─── Page text
Two Bell 407s, Flagstaff, Ariz., June 29, 2008–The NTSB determined the probable cause of the accident was the failure of both pilots to see and avoid the other on approach to the helipad at Flagstaff Medical Center (FMC). The daylight
VMC midair involved helicopters operated by Classic Helicopters and Air Methods.
All seven aboard both helicopters died. Contributing factors cited by the NTSB were the failure of the Classic pilot to contact the FMC communication center directly while inbound, as required, and the failure of the Air Methods pilot to follow noise-abatement guidelines, which would have put him on approach to the helipad from a more easterly direction–and likely in a position to be more easily seen by the Classic pilot approaching from the northeast.
──────
─── Dataset excerpts
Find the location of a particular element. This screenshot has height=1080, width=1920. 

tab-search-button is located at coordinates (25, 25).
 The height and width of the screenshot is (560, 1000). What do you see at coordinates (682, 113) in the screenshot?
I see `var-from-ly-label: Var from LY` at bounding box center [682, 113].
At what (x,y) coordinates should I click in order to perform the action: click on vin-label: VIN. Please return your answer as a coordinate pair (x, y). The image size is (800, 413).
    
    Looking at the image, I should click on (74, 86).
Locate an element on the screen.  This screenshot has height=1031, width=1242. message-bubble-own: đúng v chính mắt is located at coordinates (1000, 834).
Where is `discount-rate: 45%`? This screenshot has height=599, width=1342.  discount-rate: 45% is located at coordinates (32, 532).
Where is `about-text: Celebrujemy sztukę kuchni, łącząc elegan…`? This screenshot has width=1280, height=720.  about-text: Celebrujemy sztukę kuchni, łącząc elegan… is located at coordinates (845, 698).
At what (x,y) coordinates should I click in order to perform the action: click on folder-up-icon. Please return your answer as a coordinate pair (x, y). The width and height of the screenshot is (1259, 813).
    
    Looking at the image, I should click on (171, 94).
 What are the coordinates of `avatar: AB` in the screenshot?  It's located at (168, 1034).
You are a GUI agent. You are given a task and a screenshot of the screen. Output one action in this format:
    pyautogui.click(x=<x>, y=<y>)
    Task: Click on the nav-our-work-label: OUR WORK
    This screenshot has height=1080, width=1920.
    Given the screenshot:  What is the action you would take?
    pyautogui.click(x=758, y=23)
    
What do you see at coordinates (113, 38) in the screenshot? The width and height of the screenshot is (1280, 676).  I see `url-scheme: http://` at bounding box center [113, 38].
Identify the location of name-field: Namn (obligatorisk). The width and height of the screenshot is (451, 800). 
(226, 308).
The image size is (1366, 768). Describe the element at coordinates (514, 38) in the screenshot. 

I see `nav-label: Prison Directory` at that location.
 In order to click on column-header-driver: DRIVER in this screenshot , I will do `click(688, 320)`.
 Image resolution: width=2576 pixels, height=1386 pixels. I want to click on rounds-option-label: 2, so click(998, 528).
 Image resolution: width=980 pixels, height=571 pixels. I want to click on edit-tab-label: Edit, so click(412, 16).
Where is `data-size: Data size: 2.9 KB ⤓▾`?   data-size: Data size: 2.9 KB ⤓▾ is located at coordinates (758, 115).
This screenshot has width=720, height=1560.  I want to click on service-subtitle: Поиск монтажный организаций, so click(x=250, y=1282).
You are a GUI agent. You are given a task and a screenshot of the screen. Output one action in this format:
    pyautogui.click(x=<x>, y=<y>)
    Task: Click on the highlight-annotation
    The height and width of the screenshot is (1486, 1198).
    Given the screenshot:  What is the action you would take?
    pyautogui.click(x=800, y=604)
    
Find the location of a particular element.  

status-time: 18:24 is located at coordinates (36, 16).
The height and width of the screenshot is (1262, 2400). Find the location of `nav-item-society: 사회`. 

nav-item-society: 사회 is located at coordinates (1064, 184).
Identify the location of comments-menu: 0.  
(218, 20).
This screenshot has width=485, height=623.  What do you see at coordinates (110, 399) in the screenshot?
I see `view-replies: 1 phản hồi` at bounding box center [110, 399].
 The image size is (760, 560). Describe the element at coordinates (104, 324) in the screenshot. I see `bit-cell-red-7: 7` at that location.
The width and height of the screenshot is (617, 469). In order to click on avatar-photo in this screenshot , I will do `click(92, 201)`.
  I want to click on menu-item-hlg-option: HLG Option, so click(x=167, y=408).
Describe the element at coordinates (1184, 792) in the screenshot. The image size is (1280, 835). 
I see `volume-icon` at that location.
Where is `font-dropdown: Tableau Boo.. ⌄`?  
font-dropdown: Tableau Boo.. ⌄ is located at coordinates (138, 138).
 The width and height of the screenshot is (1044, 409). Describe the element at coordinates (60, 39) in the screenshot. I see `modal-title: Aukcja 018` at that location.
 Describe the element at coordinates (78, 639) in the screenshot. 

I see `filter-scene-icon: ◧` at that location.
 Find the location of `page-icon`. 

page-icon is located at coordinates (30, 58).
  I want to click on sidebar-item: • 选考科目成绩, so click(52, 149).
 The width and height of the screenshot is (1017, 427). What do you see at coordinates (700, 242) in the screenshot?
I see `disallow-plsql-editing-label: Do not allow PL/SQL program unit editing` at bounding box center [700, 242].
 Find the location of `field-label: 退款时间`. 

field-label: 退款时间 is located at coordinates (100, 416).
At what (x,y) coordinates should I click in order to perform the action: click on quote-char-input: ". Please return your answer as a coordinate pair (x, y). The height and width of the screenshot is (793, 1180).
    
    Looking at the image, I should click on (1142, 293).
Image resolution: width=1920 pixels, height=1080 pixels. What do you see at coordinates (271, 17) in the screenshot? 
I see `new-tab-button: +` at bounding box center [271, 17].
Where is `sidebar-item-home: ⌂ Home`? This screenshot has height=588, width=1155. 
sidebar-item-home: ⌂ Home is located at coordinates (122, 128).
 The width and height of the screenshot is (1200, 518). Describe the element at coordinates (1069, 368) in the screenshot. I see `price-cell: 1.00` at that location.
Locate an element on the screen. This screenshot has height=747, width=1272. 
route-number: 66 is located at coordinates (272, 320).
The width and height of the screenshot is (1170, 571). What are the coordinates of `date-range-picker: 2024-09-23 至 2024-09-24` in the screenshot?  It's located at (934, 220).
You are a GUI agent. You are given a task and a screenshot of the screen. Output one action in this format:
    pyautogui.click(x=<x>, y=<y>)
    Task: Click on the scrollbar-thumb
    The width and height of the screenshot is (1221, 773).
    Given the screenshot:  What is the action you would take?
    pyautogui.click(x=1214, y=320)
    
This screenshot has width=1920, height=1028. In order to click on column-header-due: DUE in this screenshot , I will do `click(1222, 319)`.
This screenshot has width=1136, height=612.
──────
> [Problem A]: According to the accident summary, how many people died in the collision?
> [Problem B]: From the accident summary, list each pilot failure the NTSB named, covering both the probable cause and the contributing factors.
> [Problem C]: Extend the accident summary, picking up right after its final sentence.

> [Response area A]: All seven people aboard both helicopters died.

> [Response area B]:
- Both pilots failed to see and avoid the other on approach to the helipad at Flagstaff Medical Center.
- The Classic pilot failed to contact the FMC communication center directly while inbound, as required.
- The Air Methods pilot failed to follow noise-abatement guidelines.

> [Response area C]:
The NTSB noted that both pilots had contacted their respective company communications centers inbound, but only the Air Methods pilot had contacted FMC directly. FMC advised the Air Methods pilot that another helicopter was inbound. FMC also advised Classic’s communications center that the Air Methods helicopter was inbound. However, Classic’s communications center did not relay this information to its pilot, nor, notes the NTSB, was it required to do so. The NTSB noted that had the Classic pilot contacted the FMC directly as required, “the FMC transportation coordinator likely would have told him that another helicopter was expected at the helipad,” heightening his situational awareness. The NTSB also noted that neither helicopter was equipped with TCAS, which would have likely “alerted the pilots to the traffic conflict so they could take evasive action before the collision.”
“This accident highlights the importance of adhering to the regulations and guidelines that are in place,” said NTSB acting chairman Mark Rosenker. “Had these pilots been more attentive and aware of their surroundings, and if communications had been enhanced, this accident could have been prevented.”